Caso não tenha interesse na reopção de curso, você pode solicitar o ressarcimento do valor já pago e o cancelamento da matrícula pelo e-mail [email protected]. No e-mail você menciona que deseja cancelar pois seu curso não abriu turma de primeiro nível. 


 

Maria enviou o e-mail no primeiro dia de aula da UPF, em horário próximo às 13h. Desde então, não obteve nenhuma resposta da Universidade. “Eles não me deram certeza de nada. Literalmente, quando eu fui entrar nesse assunto, ela só falou ‘manda e-mail aqui’.” 

Até o momento da publicação desta reportagem, a situação seguia sem resposta definitiva.

24/02/2023, 10h10

A Tua Rádio Alvorada buscou a Universidade de Passo Fundo para esclarecer o prazo apertado no qual foi dado o aviso da não abertura de turmas. A instituição informou que “o remanejamento de turmas, que é o termo correto, é um processo administrativo da Instituição. Isso ocorre a cada semestre e é um processo interno da Universidade.” 

Ainda segundo a UPF, essa é uma questão interna. “Cada caso é observado e os alunos são avisados individualmente.” 

Em conversa extraoficial, funcionários da instituição afirmaram que a universidade tinha a informação da abertura ou não de uma turma de uma a duas semanas antes do início das aulas. Os dados são de período anterior ao da pandemia de COVID-19 e da mudança do funcionamento do vestibular. Questionada sobre uma mudança no tempo em que aconteceria essa confirmação, a instituição reforçou que “esse é um processo administrativo e interno, e varia conforme cada processo seletivo”. 

A universidade ainda foi questionada com relação a casos similares ao de Maria. Segundo a instituição, o caso se trata de “uma questão individual com um acadêmico” e deve ser tratado por meio do e-mail [email protected], do e-mail [email protected] ou do telefone 3316-7000.

Perdas e danos 

Segundo a advogada especialista em direito civil Maria Luciana Tonial, o caso pode ser analisado conforme o disposto no artigo 389 do Código Civil – que aborda a não prestação, total ou parcial, de um serviço. “A UPF, no momento em que disponibilizou as vagas para estes estudantes, assumiu a obrigação de fornecer o curso, para isso eles se matricularam, pagaram a primeira mensalidade e criaram a expectativa de iniciar o curso superior”, explica. 

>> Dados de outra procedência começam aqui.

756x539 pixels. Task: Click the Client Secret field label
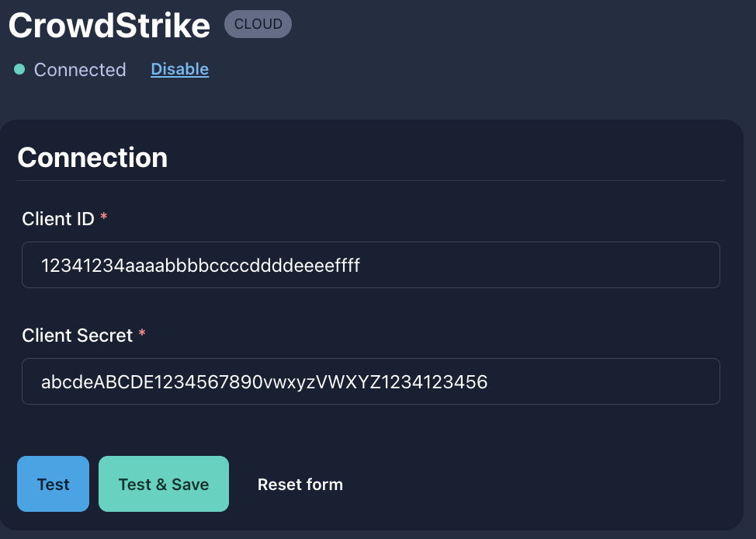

Nos termos deste artigo, uma vez que não foi cumprida a obrigação por parte da UPF, ela responde por perdas e danos. “A perda é os valores que os estudantes pagaram pela matrícula e pela mensalidade e por outras despesas a mais que porventura tenham tido”, explica Luciana. 

“Quanto aos danos, eles podem ser materiais (que, no caso, está, também, representado pela perda) e podem existir danos morais. Por exemplo, quando o estudante criou toda uma expectativa quanto ao início do curso e [esta] foi totalmente frustrada com o ‘agir’ da UPF.”  

A advogada ainda explica que essa categoria também pode estar associada à ideia de perda de uma chance. “Com o curso superior os estudantes teriam maiores chances de ingressar no mercado de trabalho mais competitivo – e, pelo ‘agir’ da UPF, não tiveram esta chance.” 

Como as duas situações possuem diferenças entre si, Luciana também analisou cada uma individualmente. No caso de Rafael, como a transferência foi aceita, tudo ficaria resolvido. “A UPF fez o que deveria ter feito, possibilitou a continuidade em outro curso, o estudante aceitou e fica tudo certo” afirma Luciana. “A lei sempre prefere o ‘consenso’ ao conflito e, uma vez que as partes envolvidas se entenderam, tudo fica resolvido.” 

O caso de Maria se enquadra, justamente, com o disposto no art. 389. Isso porque, ao não cumprir com a obrigação da abertura da turma, a UPF responde pelas perdas que o estudante teve. “No caso, a devolução da matrícula e da primeira mensalidade e, se for o caso, a indenização por dano moral.” A advogada reforça que a questão do dano moral ainda tem de ser aprofundada e é possível que seja resolvida através de processo judicial.